Bloch, Marc Léopold Benjamin (1886-June 16, 1944)

Marc Bloch

Marc Bloch

Marc Léopold Benjamin Bloch (1886 – June 16, 1944) was a French historian of medieval France in the period between the First and Second World Wars, a founder of the Annales school of historical thought and a French Resistance fighter.

Born in Lyons, France in 1886, Bloch studied history in Paris, Leipzig and Berlin, taught at Montpellier and Amiens and served in the infantry during World War I. In 1919, he became a professor of medieval history at Strasbourg University, and in 1929, he and his friend, historian Lucien Febvre, founded the influential journal, Annales d’histoire economique et sociale (Annals of Economic and Social History).
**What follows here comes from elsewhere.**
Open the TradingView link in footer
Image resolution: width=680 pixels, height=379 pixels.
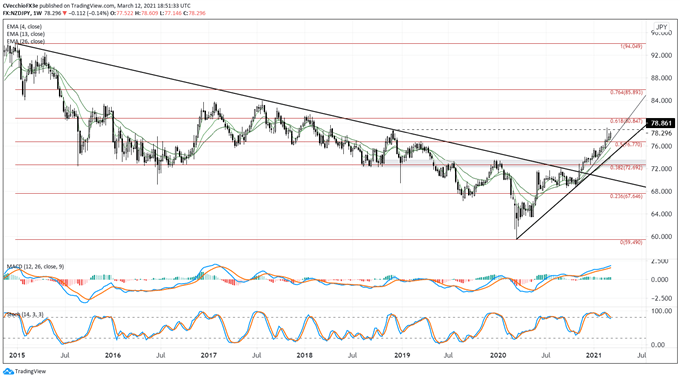(30, 372)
In 1936, Bloch became a professor of economic history at the Sorbonne in Paris. Upon the outbreak of the Second World War, he joined the French Army and wrote a book on his experiences, Strange Defeat, which was published after the war.

After the occupation of France by Nazi Germany, Bloch, then the father of six children, joined the French Resistance. By 1942, he was one of the leaders of a group of fighters in southern France known as the Francs-Tireurs. Formed in Lyons in 1941, the group was made up of socialists, communists and liberals committed to the idea of an independent French republic. In December 1941, the group had begun to publish an underground newspaper called Le Franc-Tireur, which Bloch worked on with others. In May 1943, the group joined forces with several other groups to form the Conseil national de la resistance. Bloch was captured by the Gestapo on June 16, 1944 and, after interrogation and torture, was executed with 27 other members of the Resistance in a field outside Lyons.

In 1941-1942, Bloch was also working on a book called The Historian’s Craft, which was published after his death (Apologie pour l’histoire ou métier d’historien, 1949). The book is one of the most important works explaining the need in history as a science about the past. It made a significant contribution to the development of theoretical problems of historical knowledge, particularly the critical approach to historical sources. To Bloch, one of the major problems of all modern civilizations was the justification of history. He defined history as “the science about people at a particular time.”

Most of Bloch’s historical research concerned medieval history and the relationship between freedom and servitude. His books include Kings and Serfs (1920), The Magic-Working Kings (1924) and Original Characteristics of French Rural History (1931).